### DATA LISTING
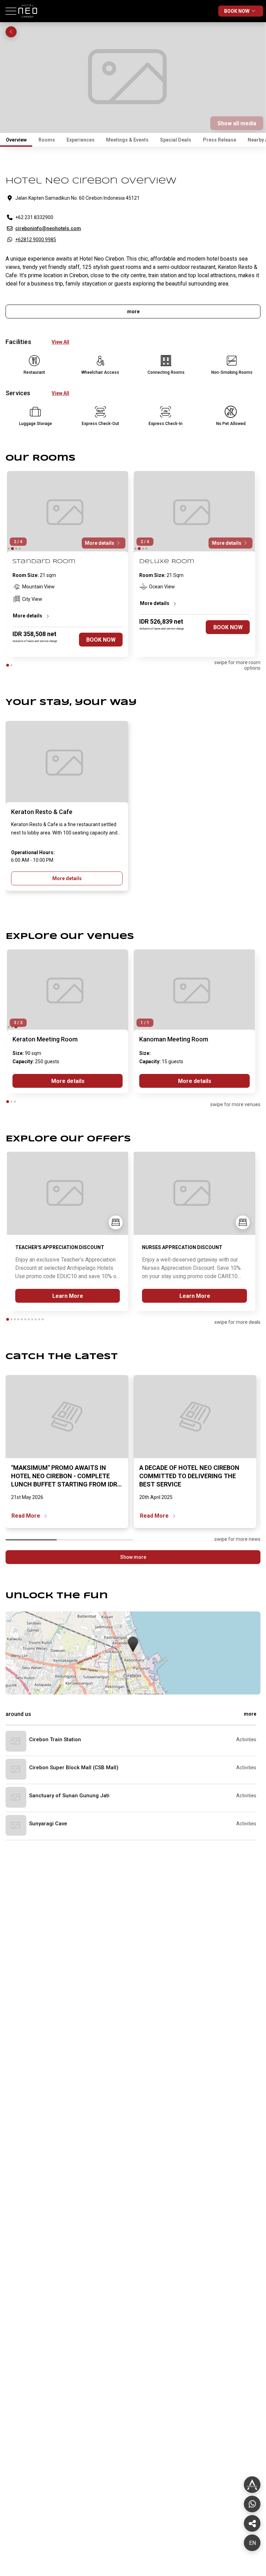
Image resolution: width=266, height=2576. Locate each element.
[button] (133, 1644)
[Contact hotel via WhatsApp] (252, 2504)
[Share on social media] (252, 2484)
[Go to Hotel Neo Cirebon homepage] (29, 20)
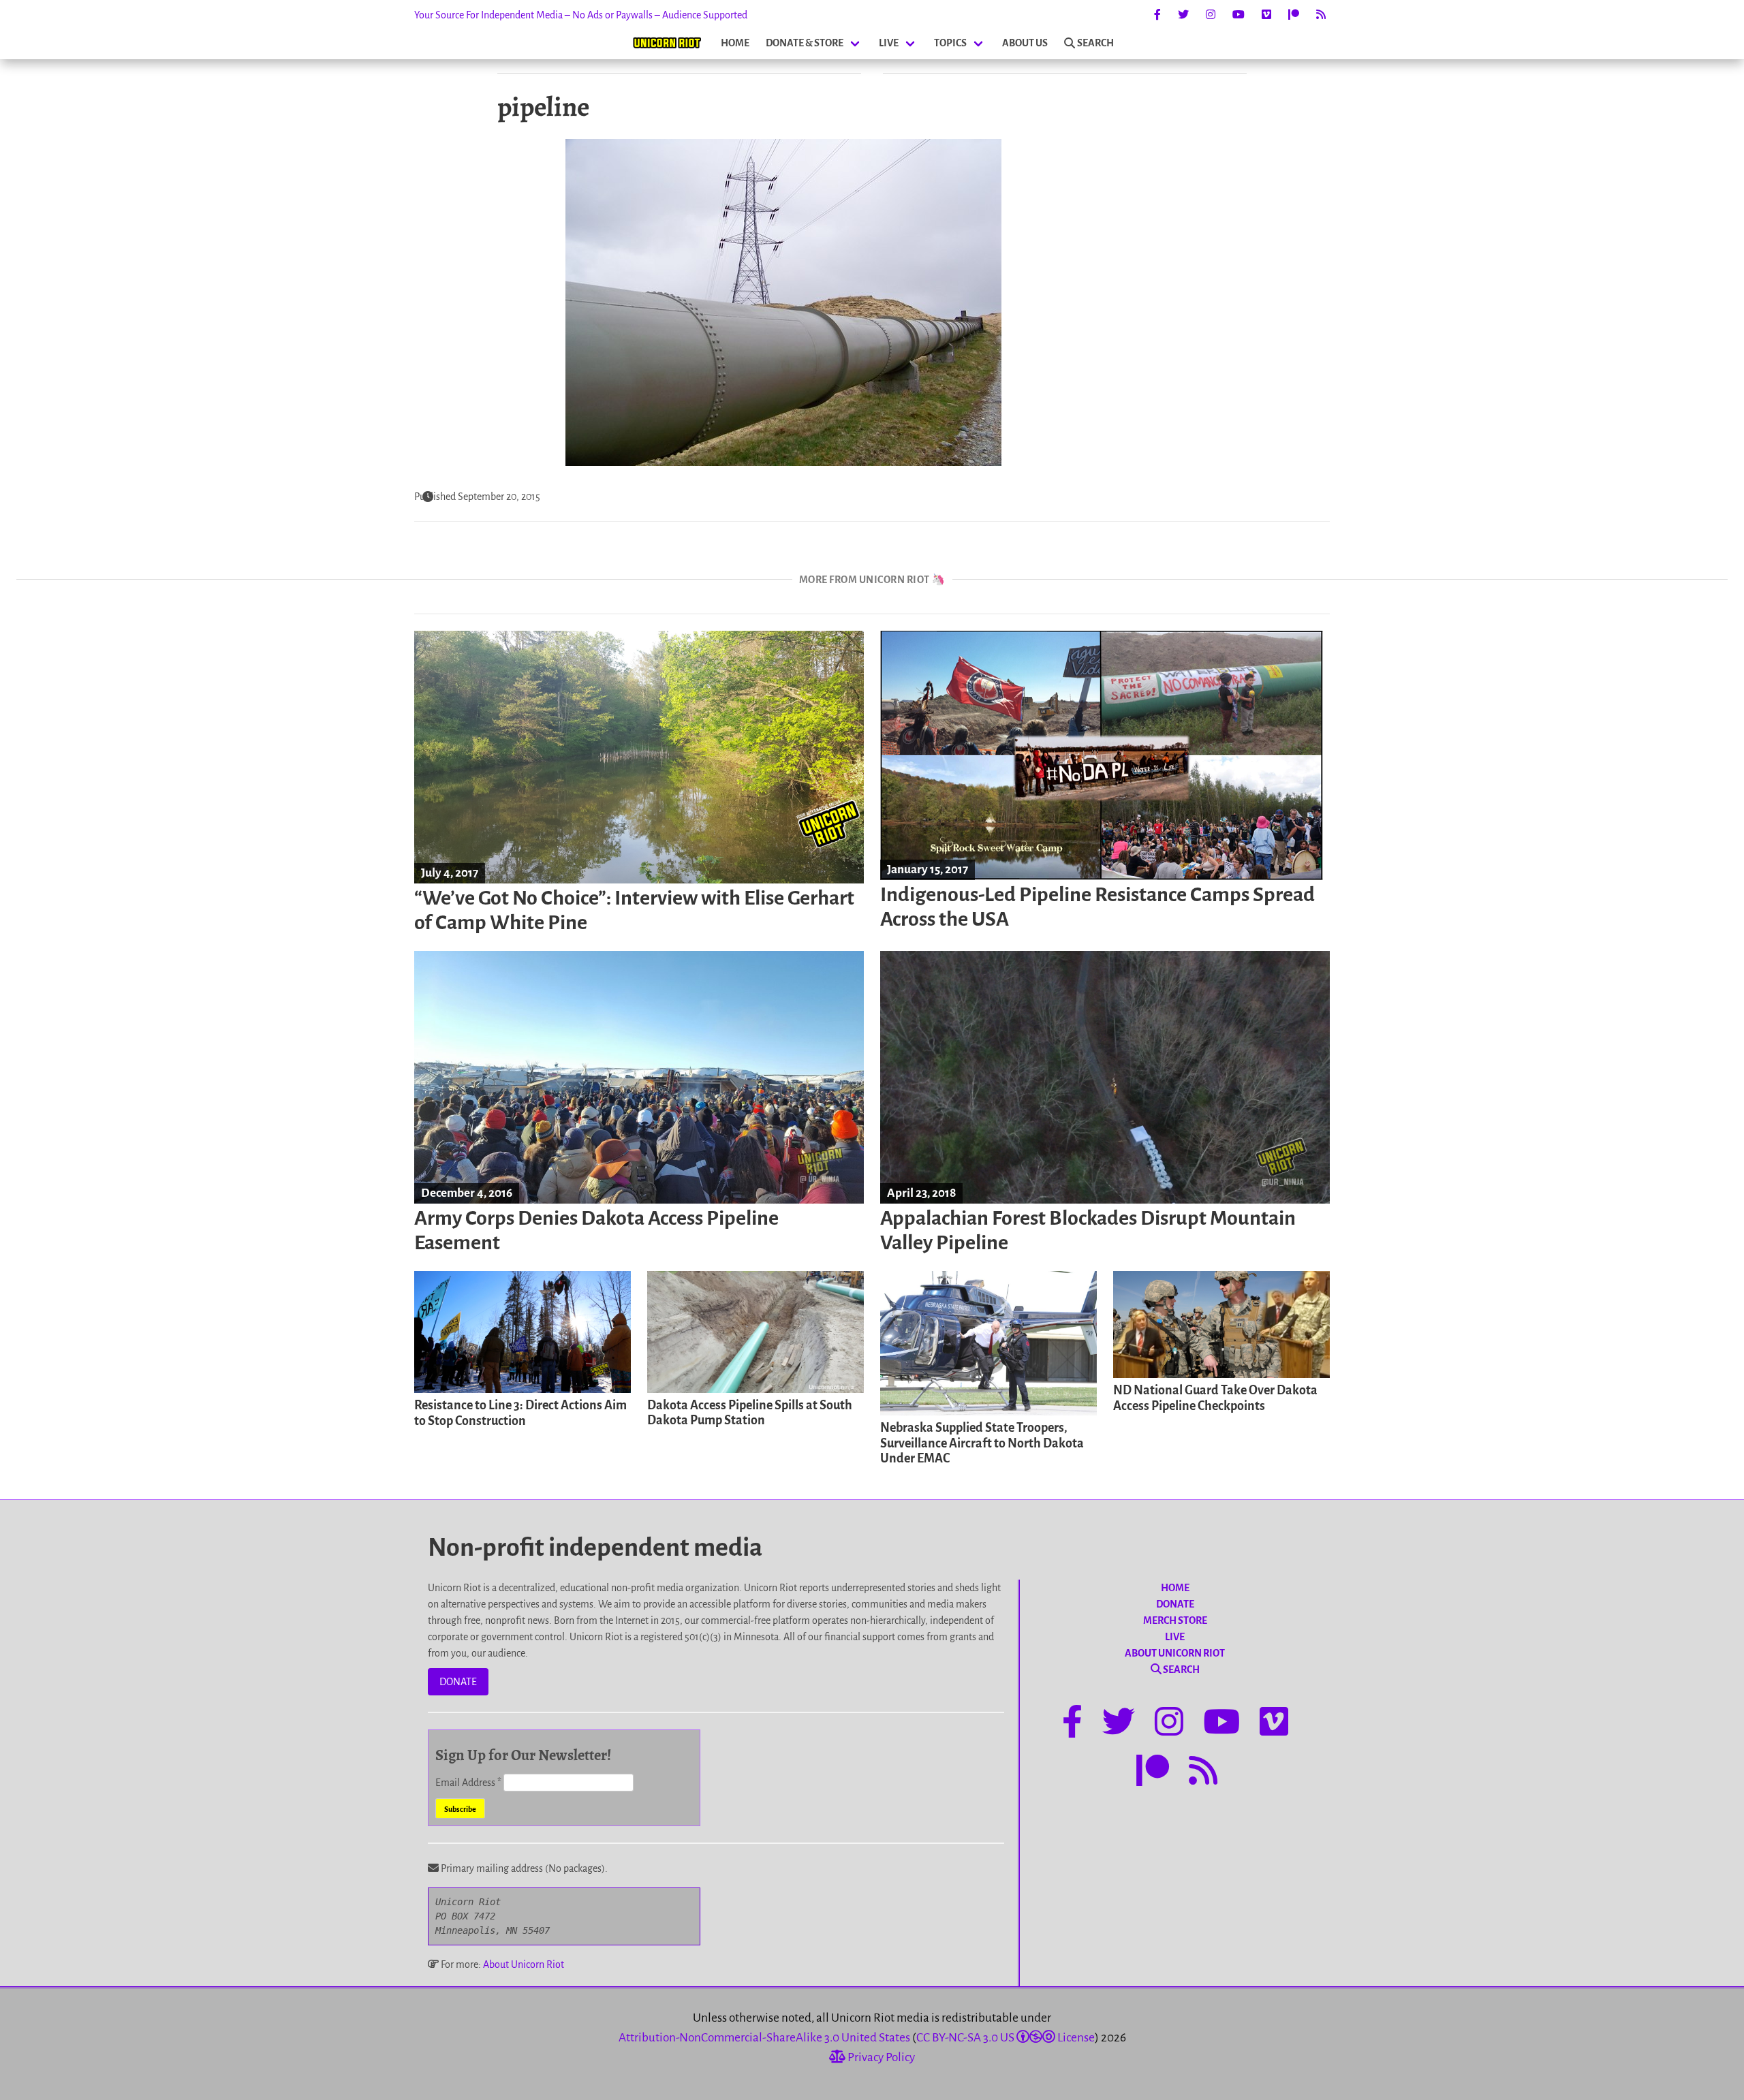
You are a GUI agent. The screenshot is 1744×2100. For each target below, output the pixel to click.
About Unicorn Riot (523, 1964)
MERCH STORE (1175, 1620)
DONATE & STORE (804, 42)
* * *
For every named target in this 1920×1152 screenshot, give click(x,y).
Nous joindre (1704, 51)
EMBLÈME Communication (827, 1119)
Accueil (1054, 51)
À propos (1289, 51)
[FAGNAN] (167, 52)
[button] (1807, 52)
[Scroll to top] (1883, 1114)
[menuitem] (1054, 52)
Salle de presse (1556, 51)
* * *
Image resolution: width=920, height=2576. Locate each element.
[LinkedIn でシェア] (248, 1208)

### WORK REQUEST
Nothing but the lines above from the one that has "Image resolution: width=266, height=2576." down to the one that has "DONATE & STORE (804, 42)" belongs in the answer, copied exactly, without pictures.

### RESPONSE AREA
Image resolution: width=266, height=2576. Locate each element.
[button] (133, 1644)
[Contact hotel via WhatsApp] (252, 2504)
[Share on social media] (252, 2484)
[Go to Hotel Neo Cirebon homepage] (29, 20)
You are a GUI agent. The screenshot is 1744×2100. For each target below, output the pixel to click.
About Unicorn Riot (523, 1964)
MERCH STORE (1175, 1620)
DONATE & STORE (804, 42)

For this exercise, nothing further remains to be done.